### DATASET
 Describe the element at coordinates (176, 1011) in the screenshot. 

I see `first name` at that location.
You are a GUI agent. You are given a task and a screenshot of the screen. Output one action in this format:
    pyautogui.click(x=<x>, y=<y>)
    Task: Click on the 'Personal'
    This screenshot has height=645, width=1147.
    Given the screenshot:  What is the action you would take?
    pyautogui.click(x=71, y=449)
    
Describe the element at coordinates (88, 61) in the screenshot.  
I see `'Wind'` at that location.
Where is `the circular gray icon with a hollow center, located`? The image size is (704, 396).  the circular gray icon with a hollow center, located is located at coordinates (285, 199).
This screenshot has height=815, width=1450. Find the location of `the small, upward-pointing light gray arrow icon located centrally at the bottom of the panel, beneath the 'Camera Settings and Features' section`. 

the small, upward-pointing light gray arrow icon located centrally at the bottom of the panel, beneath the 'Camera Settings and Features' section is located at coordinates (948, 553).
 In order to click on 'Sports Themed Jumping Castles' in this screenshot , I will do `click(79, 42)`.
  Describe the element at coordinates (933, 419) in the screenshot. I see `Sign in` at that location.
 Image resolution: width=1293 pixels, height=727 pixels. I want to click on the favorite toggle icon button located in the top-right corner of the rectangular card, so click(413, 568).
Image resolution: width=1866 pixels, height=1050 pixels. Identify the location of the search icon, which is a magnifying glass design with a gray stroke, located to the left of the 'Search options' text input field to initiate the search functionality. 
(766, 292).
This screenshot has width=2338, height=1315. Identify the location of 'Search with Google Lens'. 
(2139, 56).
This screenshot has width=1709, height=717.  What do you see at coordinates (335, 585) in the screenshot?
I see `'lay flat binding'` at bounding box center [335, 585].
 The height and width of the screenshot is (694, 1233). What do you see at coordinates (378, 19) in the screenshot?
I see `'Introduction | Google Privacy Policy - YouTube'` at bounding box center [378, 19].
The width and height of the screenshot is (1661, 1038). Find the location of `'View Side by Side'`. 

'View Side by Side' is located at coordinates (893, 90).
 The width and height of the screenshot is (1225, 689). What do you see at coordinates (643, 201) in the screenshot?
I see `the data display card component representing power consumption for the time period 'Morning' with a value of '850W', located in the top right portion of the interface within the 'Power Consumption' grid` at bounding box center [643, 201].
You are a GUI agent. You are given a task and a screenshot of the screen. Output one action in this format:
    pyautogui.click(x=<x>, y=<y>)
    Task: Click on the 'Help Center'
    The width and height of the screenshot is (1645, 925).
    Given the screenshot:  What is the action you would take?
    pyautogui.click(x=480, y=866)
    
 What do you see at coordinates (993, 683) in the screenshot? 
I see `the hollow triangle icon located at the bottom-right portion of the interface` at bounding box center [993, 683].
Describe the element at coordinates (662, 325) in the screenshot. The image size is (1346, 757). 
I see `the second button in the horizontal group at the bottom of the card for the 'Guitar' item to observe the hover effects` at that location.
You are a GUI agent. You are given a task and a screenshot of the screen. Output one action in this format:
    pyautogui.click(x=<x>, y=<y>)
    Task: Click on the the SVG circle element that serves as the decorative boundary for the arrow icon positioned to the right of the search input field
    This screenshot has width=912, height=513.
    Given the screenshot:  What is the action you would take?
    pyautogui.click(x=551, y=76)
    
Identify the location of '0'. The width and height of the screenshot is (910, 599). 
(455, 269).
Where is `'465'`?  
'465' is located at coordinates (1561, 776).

### WHAT IS EXPECTED
Could you set out all of the items above as a numbered list, dropping the blank lines?

### TASK SOLUTION
1.  Describe the element at coordinates (176, 1011) in the screenshot. 
2. I see `first name` at that location.
3. You are a GUI agent. You are given a task and a screenshot of the screen. Output one action in this format:
4.     pyautogui.click(x=<x>, y=<y>)
5.     Task: Click on the 'Personal'
6.     This screenshot has height=645, width=1147.
7.     Given the screenshot:  What is the action you would take?
8.     pyautogui.click(x=71, y=449)
9. Describe the element at coordinates (88, 61) in the screenshot.  
10. I see `'Wind'` at that location.
11. Where is `the circular gray icon with a hollow center, located`? The image size is (704, 396).  the circular gray icon with a hollow center, located is located at coordinates (285, 199).
12. This screenshot has height=815, width=1450. Find the location of `the small, upward-pointing light gray arrow icon located centrally at the bottom of the panel, beneath the 'Camera Settings and Features' section`. 
13. the small, upward-pointing light gray arrow icon located centrally at the bottom of the panel, beneath the 'Camera Settings and Features' section is located at coordinates (948, 553).
14.  In order to click on 'Sports Themed Jumping Castles' in this screenshot , I will do `click(79, 42)`.
15.   Describe the element at coordinates (933, 419) in the screenshot. I see `Sign in` at that location.
16.  Image resolution: width=1293 pixels, height=727 pixels. I want to click on the favorite toggle icon button located in the top-right corner of the rectangular card, so click(413, 568).
17. Image resolution: width=1866 pixels, height=1050 pixels. Identify the location of the search icon, which is a magnifying glass design with a gray stroke, located to the left of the 'Search options' text input field to initiate the search functionality. 
18. (766, 292).
19. This screenshot has width=2338, height=1315. Identify the location of 'Search with Google Lens'. 
20. (2139, 56).
21. This screenshot has width=1709, height=717.  What do you see at coordinates (335, 585) in the screenshot?
22. I see `'lay flat binding'` at bounding box center [335, 585].
23.  The height and width of the screenshot is (694, 1233). What do you see at coordinates (378, 19) in the screenshot?
24. I see `'Introduction | Google Privacy Policy - YouTube'` at bounding box center [378, 19].
25. The width and height of the screenshot is (1661, 1038). Find the location of `'View Side by Side'`. 
26. 'View Side by Side' is located at coordinates (893, 90).
27.  The width and height of the screenshot is (1225, 689). What do you see at coordinates (643, 201) in the screenshot?
28. I see `the data display card component representing power consumption for the time period 'Morning' with a value of '850W', located in the top right portion of the interface within the 'Power Consumption' grid` at bounding box center [643, 201].
29. You are a GUI agent. You are given a task and a screenshot of the screen. Output one action in this format:
30.     pyautogui.click(x=<x>, y=<y>)
31.     Task: Click on the 'Help Center'
32.     The width and height of the screenshot is (1645, 925).
33.     Given the screenshot:  What is the action you would take?
34.     pyautogui.click(x=480, y=866)
35.  What do you see at coordinates (993, 683) in the screenshot? 
36. I see `the hollow triangle icon located at the bottom-right portion of the interface` at bounding box center [993, 683].
37. Describe the element at coordinates (662, 325) in the screenshot. The image size is (1346, 757). 
38. I see `the second button in the horizontal group at the bottom of the card for the 'Guitar' item to observe the hover effects` at that location.
39. You are a GUI agent. You are given a task and a screenshot of the screen. Output one action in this format:
40.     pyautogui.click(x=<x>, y=<y>)
41.     Task: Click on the the SVG circle element that serves as the decorative boundary for the arrow icon positioned to the right of the search input field
42.     This screenshot has width=912, height=513.
43.     Given the screenshot:  What is the action you would take?
44.     pyautogui.click(x=551, y=76)
45. Identify the location of '0'. The width and height of the screenshot is (910, 599). 
46. (455, 269).
47. Where is `'465'`?  
48. '465' is located at coordinates (1561, 776).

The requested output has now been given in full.